# What is needed
Write the records out once more. Leave each line exactly as given.
::: Input data
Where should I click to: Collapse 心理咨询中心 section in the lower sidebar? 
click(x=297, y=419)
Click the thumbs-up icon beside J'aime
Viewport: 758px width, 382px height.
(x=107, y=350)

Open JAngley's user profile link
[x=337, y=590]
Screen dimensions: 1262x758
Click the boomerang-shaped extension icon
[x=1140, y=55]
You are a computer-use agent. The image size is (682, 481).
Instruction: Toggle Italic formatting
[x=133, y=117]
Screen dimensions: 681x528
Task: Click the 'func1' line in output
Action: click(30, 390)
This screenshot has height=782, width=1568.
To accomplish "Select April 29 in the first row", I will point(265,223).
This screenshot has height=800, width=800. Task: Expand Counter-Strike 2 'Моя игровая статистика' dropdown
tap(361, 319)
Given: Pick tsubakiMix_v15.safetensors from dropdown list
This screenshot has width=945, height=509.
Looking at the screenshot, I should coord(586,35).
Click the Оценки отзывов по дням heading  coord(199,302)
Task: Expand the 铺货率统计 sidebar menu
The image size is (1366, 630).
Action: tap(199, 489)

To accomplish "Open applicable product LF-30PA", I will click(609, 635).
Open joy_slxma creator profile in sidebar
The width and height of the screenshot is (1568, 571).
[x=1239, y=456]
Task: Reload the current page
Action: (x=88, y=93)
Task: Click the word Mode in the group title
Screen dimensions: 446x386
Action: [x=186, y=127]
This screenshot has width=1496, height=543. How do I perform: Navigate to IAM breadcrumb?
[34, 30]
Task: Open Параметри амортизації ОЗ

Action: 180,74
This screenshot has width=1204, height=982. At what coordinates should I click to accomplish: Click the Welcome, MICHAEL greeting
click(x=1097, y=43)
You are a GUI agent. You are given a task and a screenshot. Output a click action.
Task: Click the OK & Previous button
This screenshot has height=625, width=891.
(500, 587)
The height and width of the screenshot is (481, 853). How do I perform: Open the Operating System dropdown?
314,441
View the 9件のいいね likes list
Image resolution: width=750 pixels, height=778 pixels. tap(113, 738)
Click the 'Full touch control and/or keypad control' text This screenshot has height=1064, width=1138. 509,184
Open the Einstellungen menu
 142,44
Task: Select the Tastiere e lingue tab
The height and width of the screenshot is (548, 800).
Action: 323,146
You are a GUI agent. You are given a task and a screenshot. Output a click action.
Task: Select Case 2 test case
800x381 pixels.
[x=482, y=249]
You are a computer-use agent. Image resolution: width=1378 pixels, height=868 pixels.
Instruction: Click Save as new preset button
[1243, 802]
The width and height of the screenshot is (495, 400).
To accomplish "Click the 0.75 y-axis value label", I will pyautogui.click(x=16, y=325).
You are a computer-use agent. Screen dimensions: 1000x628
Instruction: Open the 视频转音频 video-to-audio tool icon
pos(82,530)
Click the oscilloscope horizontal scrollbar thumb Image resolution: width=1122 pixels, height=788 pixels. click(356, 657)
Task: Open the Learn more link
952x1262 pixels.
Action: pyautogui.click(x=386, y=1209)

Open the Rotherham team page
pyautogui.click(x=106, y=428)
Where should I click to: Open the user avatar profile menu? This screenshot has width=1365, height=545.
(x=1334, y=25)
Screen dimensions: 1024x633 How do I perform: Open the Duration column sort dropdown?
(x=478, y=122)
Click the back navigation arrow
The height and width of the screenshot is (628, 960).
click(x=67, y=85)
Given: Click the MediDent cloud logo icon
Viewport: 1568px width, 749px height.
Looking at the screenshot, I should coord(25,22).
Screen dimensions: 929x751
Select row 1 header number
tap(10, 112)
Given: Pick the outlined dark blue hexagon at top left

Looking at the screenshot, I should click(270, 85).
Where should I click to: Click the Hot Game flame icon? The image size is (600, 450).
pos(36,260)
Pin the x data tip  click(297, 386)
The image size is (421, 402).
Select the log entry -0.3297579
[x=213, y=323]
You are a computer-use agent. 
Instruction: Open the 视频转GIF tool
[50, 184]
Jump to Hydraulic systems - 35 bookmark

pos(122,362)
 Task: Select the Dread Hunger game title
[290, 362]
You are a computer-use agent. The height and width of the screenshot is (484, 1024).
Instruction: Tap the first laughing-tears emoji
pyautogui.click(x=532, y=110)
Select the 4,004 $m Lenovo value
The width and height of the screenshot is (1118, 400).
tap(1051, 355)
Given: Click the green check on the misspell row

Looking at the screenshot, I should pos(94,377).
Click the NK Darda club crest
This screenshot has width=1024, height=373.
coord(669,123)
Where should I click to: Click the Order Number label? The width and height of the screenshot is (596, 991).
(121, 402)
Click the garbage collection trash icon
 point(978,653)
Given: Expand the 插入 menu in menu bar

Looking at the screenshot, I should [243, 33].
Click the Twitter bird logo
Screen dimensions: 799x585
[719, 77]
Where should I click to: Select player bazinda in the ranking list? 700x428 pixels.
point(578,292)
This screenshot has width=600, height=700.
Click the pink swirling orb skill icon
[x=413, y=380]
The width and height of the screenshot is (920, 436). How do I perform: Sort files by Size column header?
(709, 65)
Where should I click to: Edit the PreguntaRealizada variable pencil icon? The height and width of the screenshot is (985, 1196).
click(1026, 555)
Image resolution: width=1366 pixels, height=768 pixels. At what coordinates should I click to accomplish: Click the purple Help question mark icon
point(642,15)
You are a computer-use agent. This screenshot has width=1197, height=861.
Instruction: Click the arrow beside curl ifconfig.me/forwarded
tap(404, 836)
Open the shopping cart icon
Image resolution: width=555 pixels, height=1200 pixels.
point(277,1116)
::::::
# Output for this exercise
Where should I click to: Collapse 心理咨询中心 section in the lower sidebar? 
click(x=297, y=419)
Click the thumbs-up icon beside J'aime
Viewport: 758px width, 382px height.
(x=107, y=350)

Open JAngley's user profile link
[x=337, y=590]
Screen dimensions: 1262x758
Click the boomerang-shaped extension icon
[x=1140, y=55]
You are a computer-use agent. The image size is (682, 481).
Instruction: Toggle Italic formatting
[x=133, y=117]
Screen dimensions: 681x528
Task: Click the 'func1' line in output
Action: click(30, 390)
This screenshot has height=782, width=1568.
To accomplish "Select April 29 in the first row", I will point(265,223).
This screenshot has height=800, width=800. Task: Expand Counter-Strike 2 'Моя игровая статистика' dropdown
tap(361, 319)
Given: Pick tsubakiMix_v15.safetensors from dropdown list
This screenshot has width=945, height=509.
Looking at the screenshot, I should coord(586,35).
Click the Оценки отзывов по дням heading  coord(199,302)
Task: Expand the 铺货率统计 sidebar menu
The image size is (1366, 630).
Action: tap(199, 489)

To accomplish "Open applicable product LF-30PA", I will click(609, 635).
Open joy_slxma creator profile in sidebar
The width and height of the screenshot is (1568, 571).
[x=1239, y=456]
Task: Reload the current page
Action: (x=88, y=93)
Task: Click the word Mode in the group title
Screen dimensions: 446x386
Action: [x=186, y=127]
This screenshot has width=1496, height=543. How do I perform: Navigate to IAM breadcrumb?
[34, 30]
Task: Open Параметри амортизації ОЗ

Action: 180,74
This screenshot has width=1204, height=982. At what coordinates should I click to accomplish: Click the Welcome, MICHAEL greeting
click(x=1097, y=43)
You are a GUI agent. You are given a task and a screenshot. Output a click action.
Task: Click the OK & Previous button
This screenshot has height=625, width=891.
(500, 587)
The height and width of the screenshot is (481, 853). How do I perform: Open the Operating System dropdown?
314,441
View the 9件のいいね likes list
Image resolution: width=750 pixels, height=778 pixels. tap(113, 738)
Click the 'Full touch control and/or keypad control' text This screenshot has height=1064, width=1138. 509,184
Open the Einstellungen menu
 142,44
Task: Select the Tastiere e lingue tab
The height and width of the screenshot is (548, 800).
Action: 323,146
You are a GUI agent. You are given a task and a screenshot. Output a click action.
Task: Select Case 2 test case
800x381 pixels.
[x=482, y=249]
You are a computer-use agent. Image resolution: width=1378 pixels, height=868 pixels.
Instruction: Click Save as new preset button
[1243, 802]
The width and height of the screenshot is (495, 400).
To accomplish "Click the 0.75 y-axis value label", I will pyautogui.click(x=16, y=325).
You are a computer-use agent. Screen dimensions: 1000x628
Instruction: Open the 视频转音频 video-to-audio tool icon
pos(82,530)
Click the oscilloscope horizontal scrollbar thumb Image resolution: width=1122 pixels, height=788 pixels. click(356, 657)
Task: Open the Learn more link
952x1262 pixels.
Action: pyautogui.click(x=386, y=1209)

Open the Rotherham team page
pyautogui.click(x=106, y=428)
Where should I click to: Open the user avatar profile menu? This screenshot has width=1365, height=545.
(x=1334, y=25)
Screen dimensions: 1024x633 How do I perform: Open the Duration column sort dropdown?
(x=478, y=122)
Click the back navigation arrow
The height and width of the screenshot is (628, 960).
click(x=67, y=85)
Given: Click the MediDent cloud logo icon
Viewport: 1568px width, 749px height.
Looking at the screenshot, I should coord(25,22).
Screen dimensions: 929x751
Select row 1 header number
tap(10, 112)
Given: Pick the outlined dark blue hexagon at top left

Looking at the screenshot, I should click(270, 85).
Where should I click to: Click the Hot Game flame icon? The image size is (600, 450).
pos(36,260)
Pin the x data tip  click(297, 386)
The image size is (421, 402).
Select the log entry -0.3297579
[x=213, y=323]
You are a computer-use agent. 
Instruction: Open the 视频转GIF tool
[50, 184]
Jump to Hydraulic systems - 35 bookmark

pos(122,362)
 Task: Select the Dread Hunger game title
[290, 362]
You are a computer-use agent. The height and width of the screenshot is (484, 1024).
Instruction: Tap the first laughing-tears emoji
pyautogui.click(x=532, y=110)
Select the 4,004 $m Lenovo value
The width and height of the screenshot is (1118, 400).
tap(1051, 355)
Given: Click the green check on the misspell row

Looking at the screenshot, I should pos(94,377).
Click the NK Darda club crest
This screenshot has width=1024, height=373.
coord(669,123)
Where should I click to: Click the Order Number label? The width and height of the screenshot is (596, 991).
(121, 402)
Click the garbage collection trash icon
 point(978,653)
Given: Expand the 插入 menu in menu bar

Looking at the screenshot, I should [243, 33].
Click the Twitter bird logo
Screen dimensions: 799x585
[719, 77]
Where should I click to: Select player bazinda in the ranking list? 700x428 pixels.
point(578,292)
This screenshot has width=600, height=700.
Click the pink swirling orb skill icon
[x=413, y=380]
The width and height of the screenshot is (920, 436). How do I perform: Sort files by Size column header?
(709, 65)
Where should I click to: Edit the PreguntaRealizada variable pencil icon? The height and width of the screenshot is (985, 1196).
click(1026, 555)
Image resolution: width=1366 pixels, height=768 pixels. At what coordinates should I click to accomplish: Click the purple Help question mark icon
point(642,15)
You are a computer-use agent. This screenshot has width=1197, height=861.
Instruction: Click the arrow beside curl ifconfig.me/forwarded
tap(404, 836)
Open the shopping cart icon
Image resolution: width=555 pixels, height=1200 pixels.
point(277,1116)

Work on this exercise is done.